===== Selected excerpt

If Russian forces were demonstrated to be behind the attack, Mr. Sunak told reporters on his flight to Washington, it would constitute “the largest attack on civilian infrastructure in Ukraine since the start of the war, and just would demonstrate the new lows that we would have seen from Russian aggression.”
Britain has stayed in lock step with the United States since the start of the war, with Mr. Sunak showing the same vigorous support for President Volodymyr Zelensky of Ukraine as his former boss and predecessor, Boris Johnson.
While at the White House, Mr. Sunak will also have a chance to lobby Mr. Biden to support Ben Wallace, Britain’s defense minister, to replace Jens Stoltenberg as secretary general of NATO. Mr. Wallace routinely wins the highest approval ratings of any cabinet minister, but France prefers an E.U. candidate.
For Mr. Sunak, who faces economic clouds at home, the optics of the visit are as important as any policy outcomes. He has fared better on the global stage than at home in recent weeks, parlaying Britain’s support of Ukraine into a strong voice among the leaders of the Group of 7 countries.
Now he is making his first trip to Washington as prime minister, with a chance to deepen his rapport with Mr. Biden. The two last met one-on-one for coffee in April in Belfast, Northern Ireland, during a brief visit by the president to commemorate the 25th anniversary of the Good Friday Agreement.
Mr. Biden followed that with a leisurely tour of the Republic of Ireland, where he explored his ancestral roots. That drew tart commentary in London’s right-leaning newspapers, which viewed it as evidence of his bias for Ireland over England, noting that he also skipped the coronation of King Charles III a few weeks later.
British officials professed little concern about Mr. Biden’s being a no-show; Dwight D. Eisenhower, they noted, did not attend Queen Elizabeth II’s coronation in 1953. And, in fact, the president is expected to make a state visit to Britain in July.
Still, Mr. Biden has at times kept Britain at arm’s length, particularly on issues like the post-Brexit trade status of Northern Ireland.

==========

Problem set -
a - In the excerpt about Mr. Sunak's trip to Washington, translate this sentence into Spanish: "Still, Mr. Biden has at times kept Britain at arm’s length, particularly on issues like the post-Brexit trade status of Northern Ireland."
b - According to the excerpt about Mr. Sunak's trip to Washington, where and when did Mr. Sunak and Mr. Biden last meet one-on-one?
c - Name every person in the excerpt about Mr. Sunak's trip to Washington other than Mr. Sunak and Mr. Biden.

===== Recorded data

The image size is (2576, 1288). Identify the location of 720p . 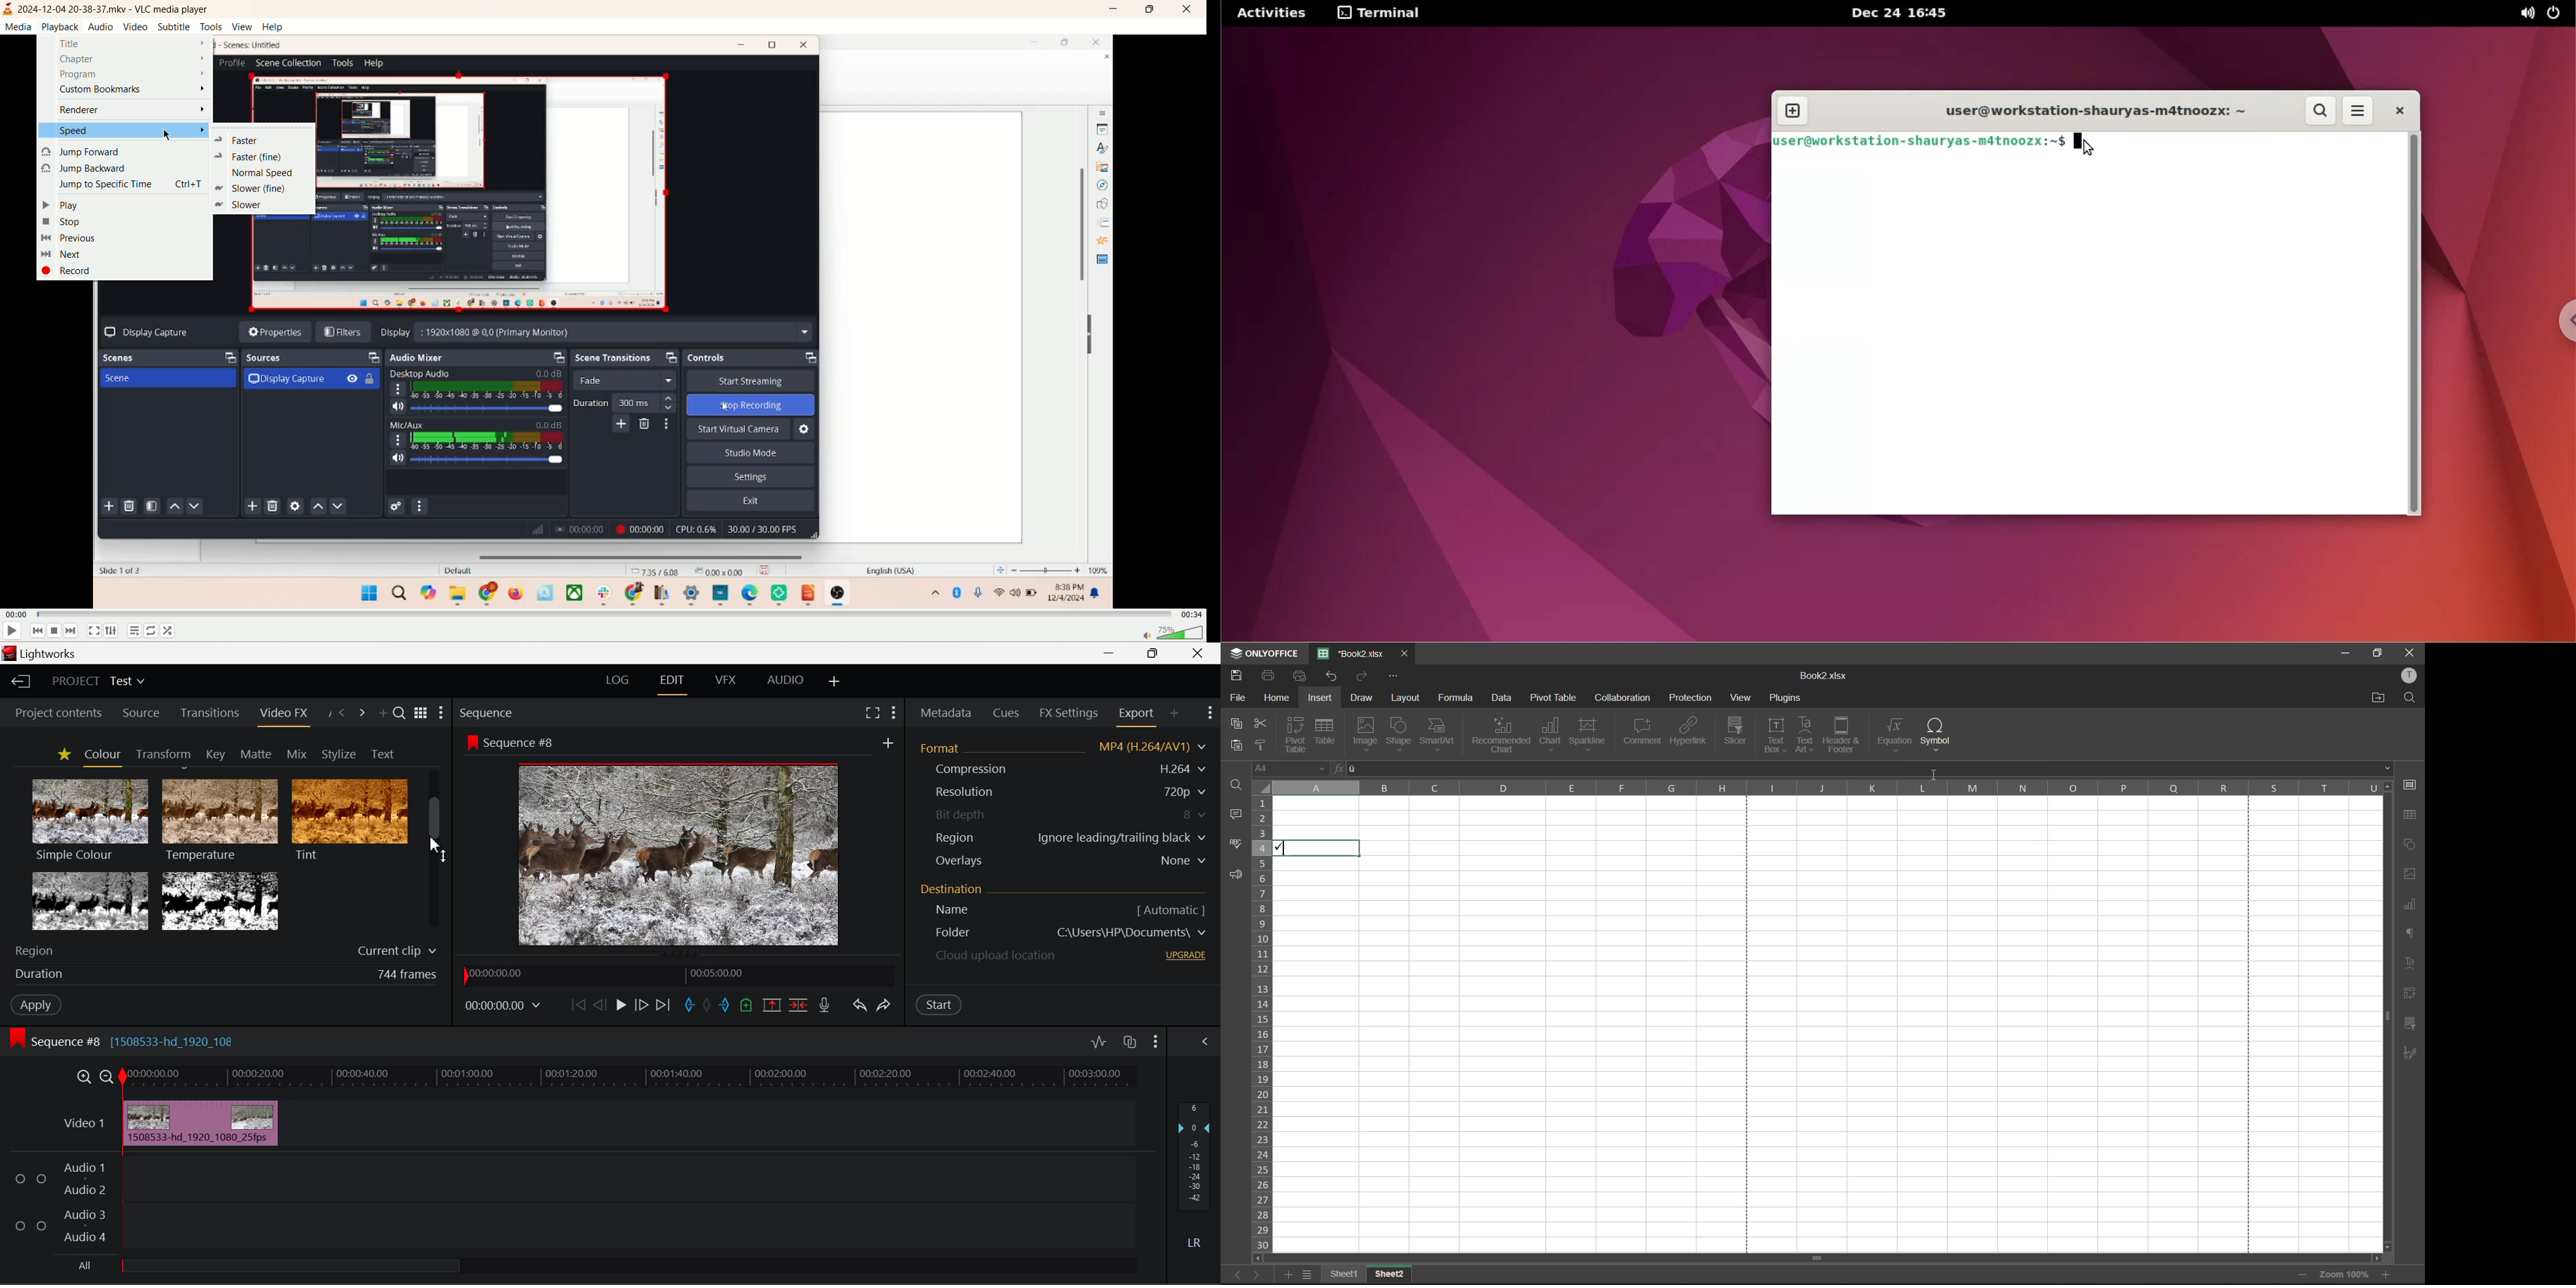
(1187, 791).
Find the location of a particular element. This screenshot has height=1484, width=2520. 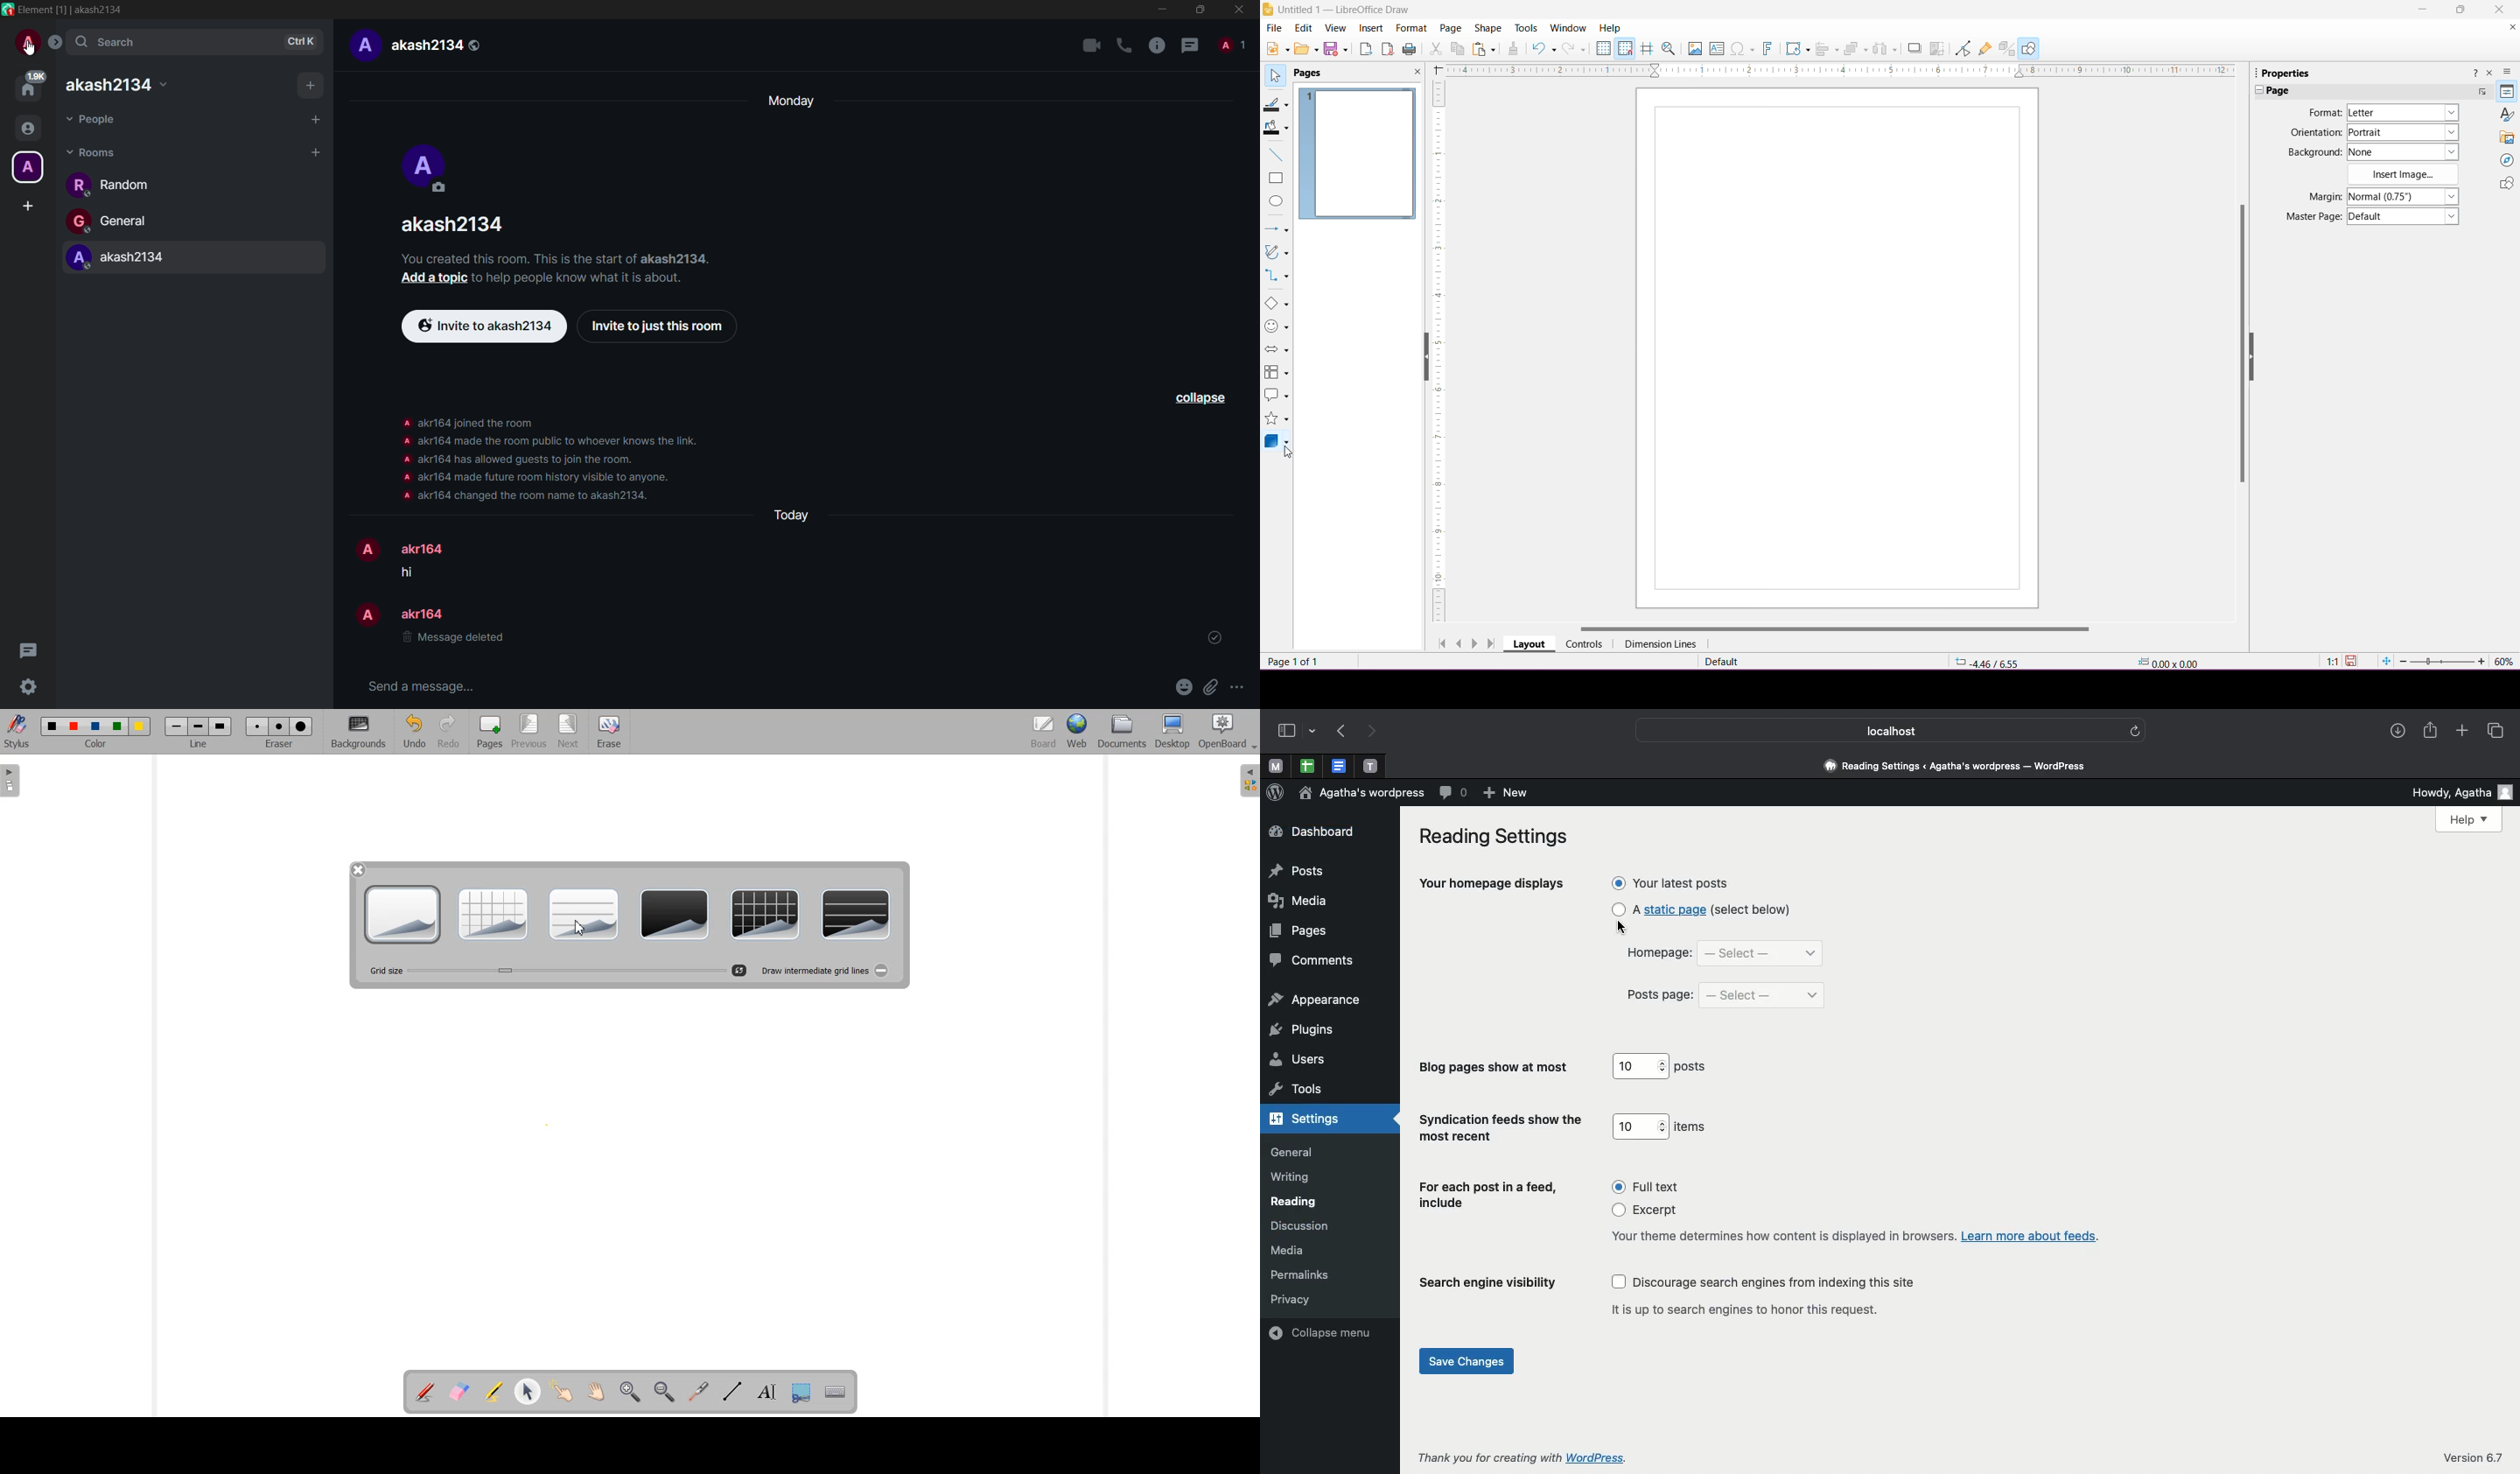

New is located at coordinates (1276, 48).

==========

Solution set -
a - Aun así, el Sr. Biden ha mantenido a veces a Gran Bretaña a distancia, en particular en cuestiones como el estatus comercial de Irlanda del Norte tras el Brexit.

b - In Belfast, Northern Ireland, in April.

c - Volodymyr Zelensky, Boris Johnson, Ben Wallace, Jens Stoltenberg, King Charles III, Dwight D. Eisenhower, Queen Elizabeth II